# INSTRUCTIONS TO FOLLOW:
Only the lines below from the one that holds "Click the title テーマ評価シート例" through the one that holds "Check the box beside Pradee user row" should appear in the answer, copied exactly, end lines included and pictures omitted.

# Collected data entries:
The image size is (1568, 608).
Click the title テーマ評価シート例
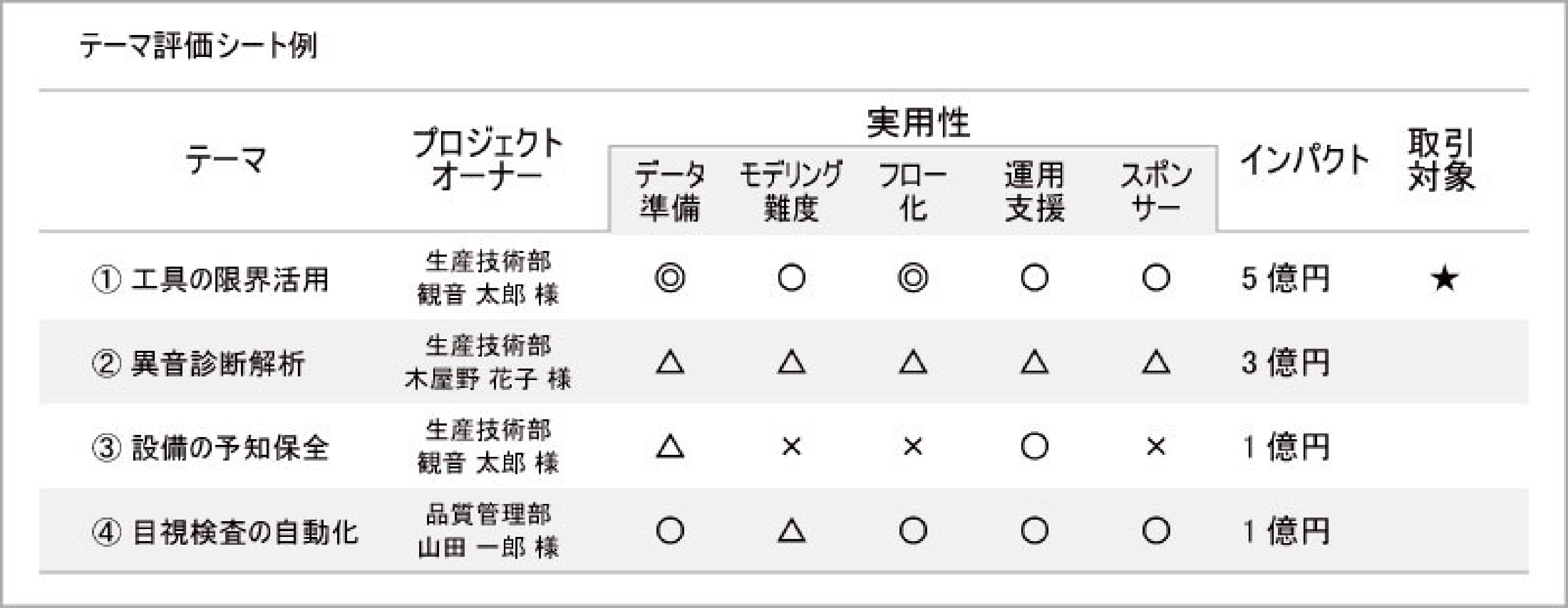[x=199, y=46]
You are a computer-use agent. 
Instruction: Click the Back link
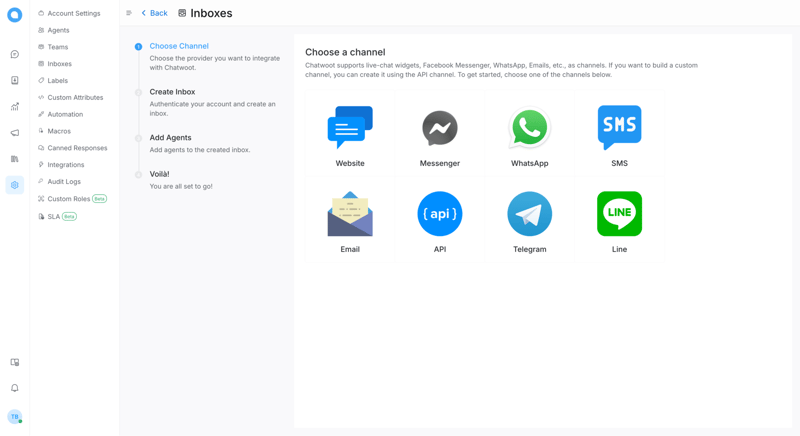154,13
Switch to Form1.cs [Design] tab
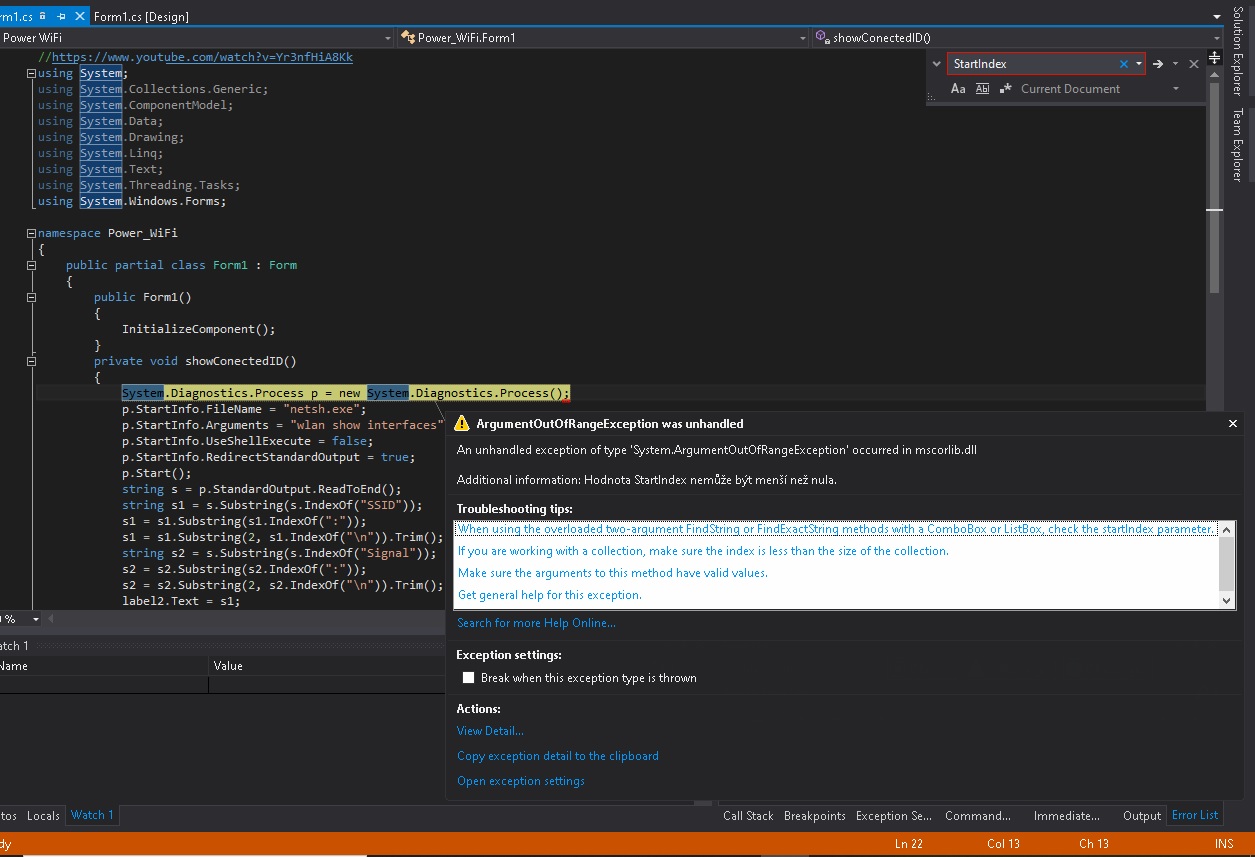This screenshot has width=1255, height=857. click(x=141, y=16)
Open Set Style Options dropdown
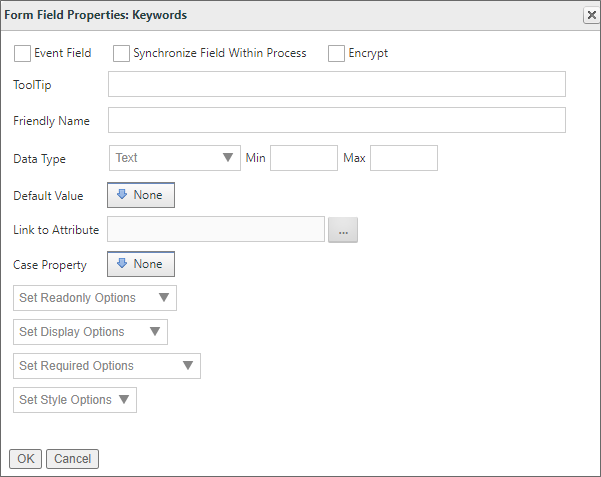This screenshot has height=477, width=601. coord(75,400)
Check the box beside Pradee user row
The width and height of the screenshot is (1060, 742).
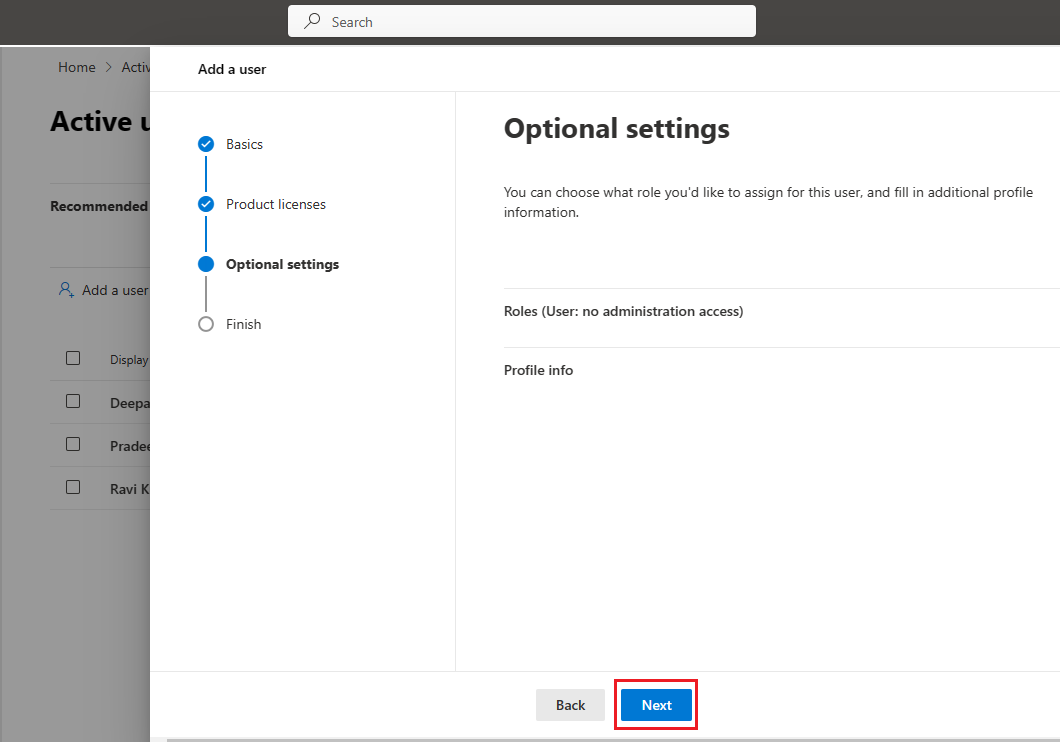73,444

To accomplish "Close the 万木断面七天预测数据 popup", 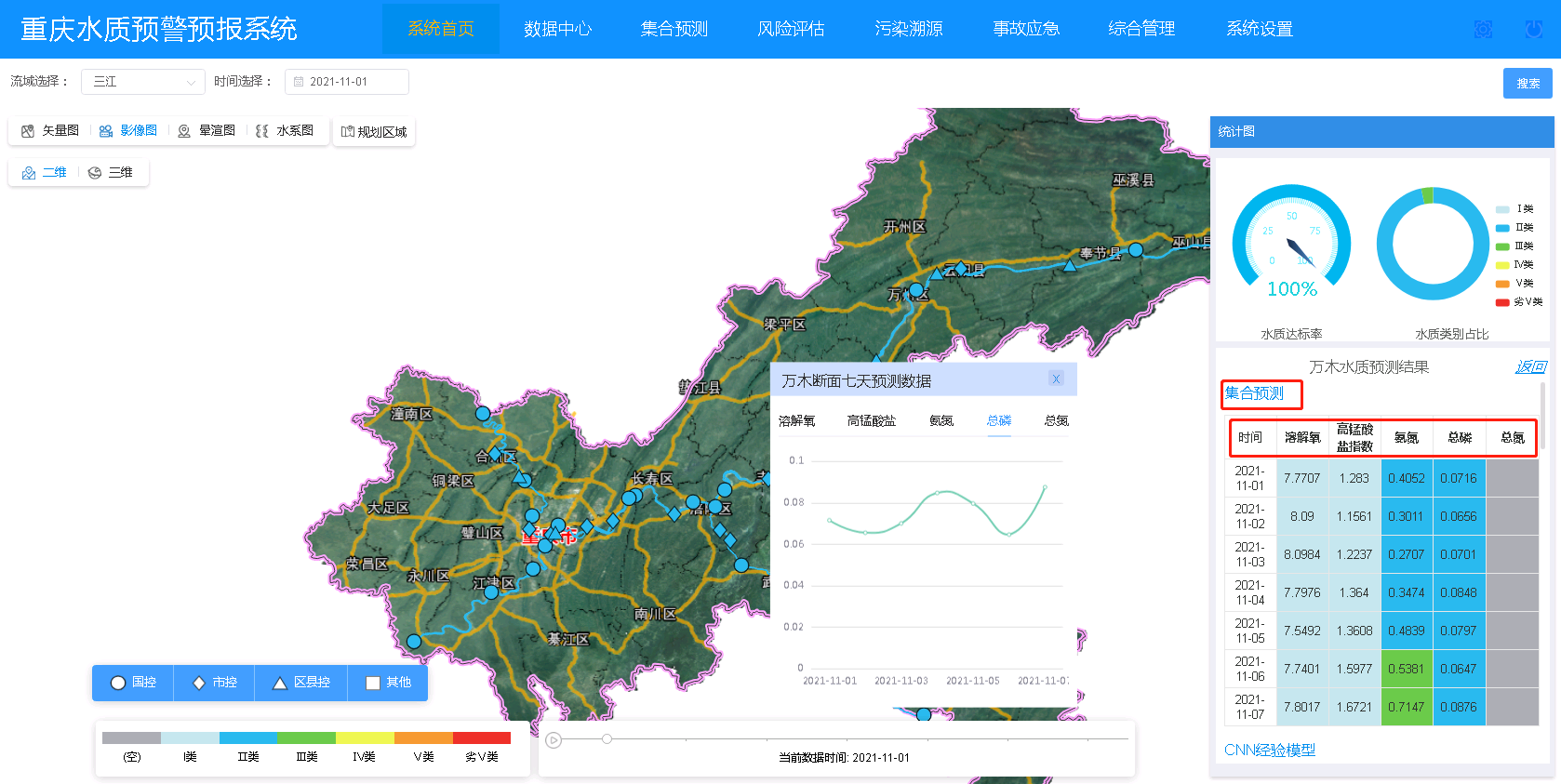I will (x=1056, y=379).
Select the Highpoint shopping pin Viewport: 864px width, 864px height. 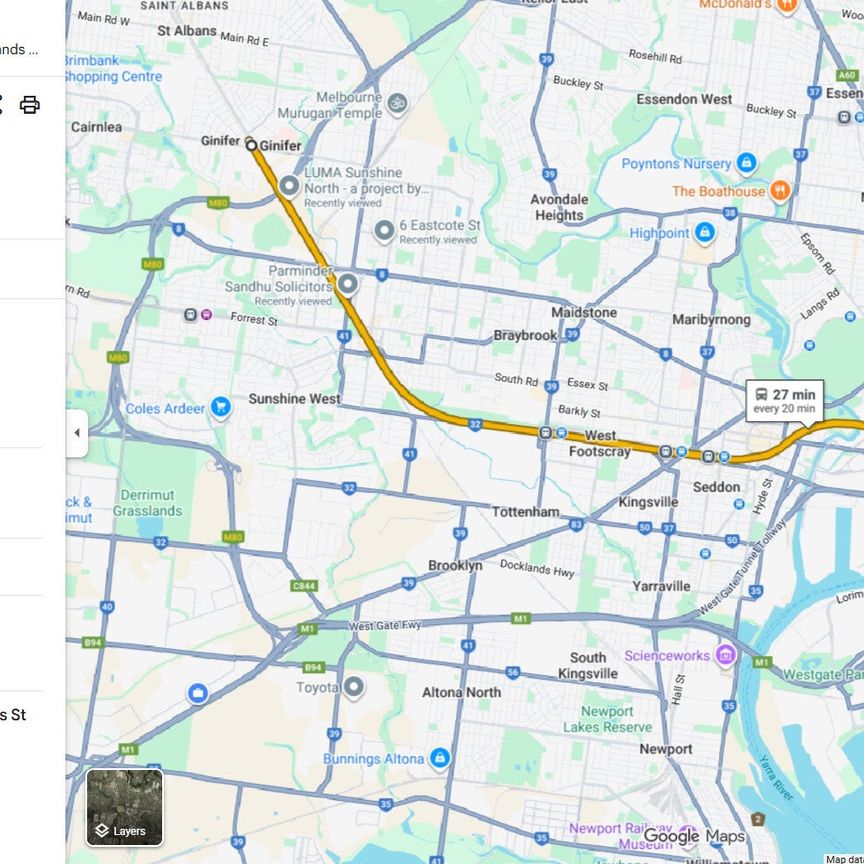(705, 232)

# RESPONSE FOR THIS EXERCISE:
Click the title テーマ評価シート例
[x=199, y=46]
You are a computer-use agent. 
Instruction: Click the Back link
154,13
Switch to Form1.cs [Design] tab
This screenshot has width=1255, height=857. click(x=141, y=16)
Open Set Style Options dropdown
This screenshot has height=477, width=601. coord(75,400)
Check the box beside Pradee user row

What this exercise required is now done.